Available records |
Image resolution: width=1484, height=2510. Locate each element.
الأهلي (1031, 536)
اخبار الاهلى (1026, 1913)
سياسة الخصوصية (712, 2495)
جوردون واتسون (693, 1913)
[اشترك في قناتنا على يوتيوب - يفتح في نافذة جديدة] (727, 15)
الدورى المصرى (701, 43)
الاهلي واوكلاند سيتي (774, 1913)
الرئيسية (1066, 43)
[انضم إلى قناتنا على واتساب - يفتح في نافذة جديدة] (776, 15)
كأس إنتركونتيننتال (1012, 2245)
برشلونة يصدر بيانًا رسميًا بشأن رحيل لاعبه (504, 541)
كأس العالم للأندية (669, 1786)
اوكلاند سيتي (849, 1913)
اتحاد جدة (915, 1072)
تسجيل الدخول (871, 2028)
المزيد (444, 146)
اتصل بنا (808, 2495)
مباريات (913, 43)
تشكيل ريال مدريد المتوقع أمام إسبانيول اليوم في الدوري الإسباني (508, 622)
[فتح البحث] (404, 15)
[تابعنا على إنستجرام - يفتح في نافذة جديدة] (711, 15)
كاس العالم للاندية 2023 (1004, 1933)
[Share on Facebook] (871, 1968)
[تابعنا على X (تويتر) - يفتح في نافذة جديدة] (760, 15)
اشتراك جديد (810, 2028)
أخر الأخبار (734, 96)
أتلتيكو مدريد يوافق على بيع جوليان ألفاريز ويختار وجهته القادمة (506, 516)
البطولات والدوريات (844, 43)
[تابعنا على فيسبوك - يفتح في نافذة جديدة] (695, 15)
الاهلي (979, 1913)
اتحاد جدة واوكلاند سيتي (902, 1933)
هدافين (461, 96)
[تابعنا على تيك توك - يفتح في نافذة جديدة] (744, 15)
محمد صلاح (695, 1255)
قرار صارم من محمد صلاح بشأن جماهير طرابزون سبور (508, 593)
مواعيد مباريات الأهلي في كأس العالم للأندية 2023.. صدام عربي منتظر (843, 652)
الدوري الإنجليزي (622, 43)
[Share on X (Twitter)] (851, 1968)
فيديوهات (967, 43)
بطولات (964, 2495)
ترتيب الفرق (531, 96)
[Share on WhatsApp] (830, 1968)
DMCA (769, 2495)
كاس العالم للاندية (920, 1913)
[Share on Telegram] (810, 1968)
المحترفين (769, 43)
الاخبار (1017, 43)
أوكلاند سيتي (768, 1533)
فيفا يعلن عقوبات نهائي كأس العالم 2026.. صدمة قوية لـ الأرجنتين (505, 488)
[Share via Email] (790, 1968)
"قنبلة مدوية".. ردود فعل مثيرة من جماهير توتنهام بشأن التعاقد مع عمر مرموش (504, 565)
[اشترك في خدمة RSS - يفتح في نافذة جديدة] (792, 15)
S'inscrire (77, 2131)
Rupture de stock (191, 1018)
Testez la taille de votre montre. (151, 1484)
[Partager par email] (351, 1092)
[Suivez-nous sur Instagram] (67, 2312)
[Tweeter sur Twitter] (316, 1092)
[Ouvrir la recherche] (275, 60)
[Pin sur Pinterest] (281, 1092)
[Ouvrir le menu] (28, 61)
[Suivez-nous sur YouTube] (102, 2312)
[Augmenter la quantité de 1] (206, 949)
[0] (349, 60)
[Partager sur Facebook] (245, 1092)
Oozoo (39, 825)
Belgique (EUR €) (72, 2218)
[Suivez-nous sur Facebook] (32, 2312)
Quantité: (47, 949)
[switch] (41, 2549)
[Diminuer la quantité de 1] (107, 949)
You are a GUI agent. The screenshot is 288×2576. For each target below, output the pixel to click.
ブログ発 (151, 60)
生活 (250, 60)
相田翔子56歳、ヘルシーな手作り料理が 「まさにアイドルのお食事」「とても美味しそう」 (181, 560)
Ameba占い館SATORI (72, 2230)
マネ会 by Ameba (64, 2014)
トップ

Work to complete |
Exactly and exclusively, repeat the lines from the line that contains "تشكيل ريال مدريد" through the end of the records, both ends included.

Solution |
تشكيل ريال مدريد المتوقع أمام إسبانيول اليوم في الدوري الإسباني (508, 622)
[فتح البحث] (404, 15)
[تابعنا على إنستجرام - يفتح في نافذة جديدة] (711, 15)
كاس العالم للاندية 2023 (1004, 1933)
[Share on Facebook] (871, 1968)
[تابعنا على X (تويتر) - يفتح في نافذة جديدة] (760, 15)
اشتراك جديد (810, 2028)
أخر الأخبار (734, 96)
أتلتيكو مدريد يوافق على بيع جوليان ألفاريز ويختار وجهته القادمة (506, 516)
البطولات والدوريات (844, 43)
[تابعنا على فيسبوك - يفتح في نافذة جديدة] (695, 15)
الاهلي (979, 1913)
اتحاد جدة واوكلاند سيتي (902, 1933)
هدافين (461, 96)
[تابعنا على تيك توك - يفتح في نافذة جديدة] (744, 15)
محمد صلاح (695, 1255)
قرار صارم من محمد صلاح بشأن جماهير طرابزون سبور (508, 593)
مواعيد مباريات الأهلي في كأس العالم للأندية 2023.. صدام عربي منتظر (843, 652)
الدوري الإنجليزي (622, 43)
[Share on X (Twitter)] (851, 1968)
فيديوهات (967, 43)
بطولات (964, 2495)
ترتيب الفرق (531, 96)
[Share on WhatsApp] (830, 1968)
DMCA (769, 2495)
كاس العالم للاندية (920, 1913)
[Share on Telegram] (810, 1968)
المحترفين (769, 43)
الاخبار (1017, 43)
أوكلاند سيتي (768, 1533)
فيفا يعلن عقوبات نهائي كأس العالم 2026.. صدمة قوية لـ الأرجنتين (505, 488)
[Share via Email] (790, 1968)
"قنبلة مدوية".. ردود فعل مثيرة من جماهير توتنهام بشأن التعاقد مع عمر مرموش (504, 565)
[اشترك في خدمة RSS - يفتح في نافذة جديدة] (792, 15)
S'inscrire (77, 2131)
Rupture de stock (191, 1018)
Testez la taille de votre montre. (151, 1484)
[Partager par email] (351, 1092)
[Suivez-nous sur Instagram] (67, 2312)
[Tweeter sur Twitter] (316, 1092)
[Ouvrir la recherche] (275, 60)
[Pin sur Pinterest] (281, 1092)
[Ouvrir le menu] (28, 61)
[Suivez-nous sur YouTube] (102, 2312)
[Augmenter la quantité de 1] (206, 949)
[0] (349, 60)
[Partager sur Facebook] (245, 1092)
Oozoo (39, 825)
Belgique (EUR €) (72, 2218)
[Suivez-nous sur Facebook] (32, 2312)
Quantité: (47, 949)
[switch] (41, 2549)
[Diminuer la quantité de 1] (107, 949)
You are a GUI agent. The screenshot is 288×2576. For each target below, output the pixel to click.
ブログ発 (151, 60)
生活 (250, 60)
相田翔子56歳、ヘルシーな手作り料理が 「まさにアイドルのお食事」「とても美味しそう」 (181, 560)
Ameba占い館SATORI (72, 2230)
マネ会 by Ameba (64, 2014)
トップ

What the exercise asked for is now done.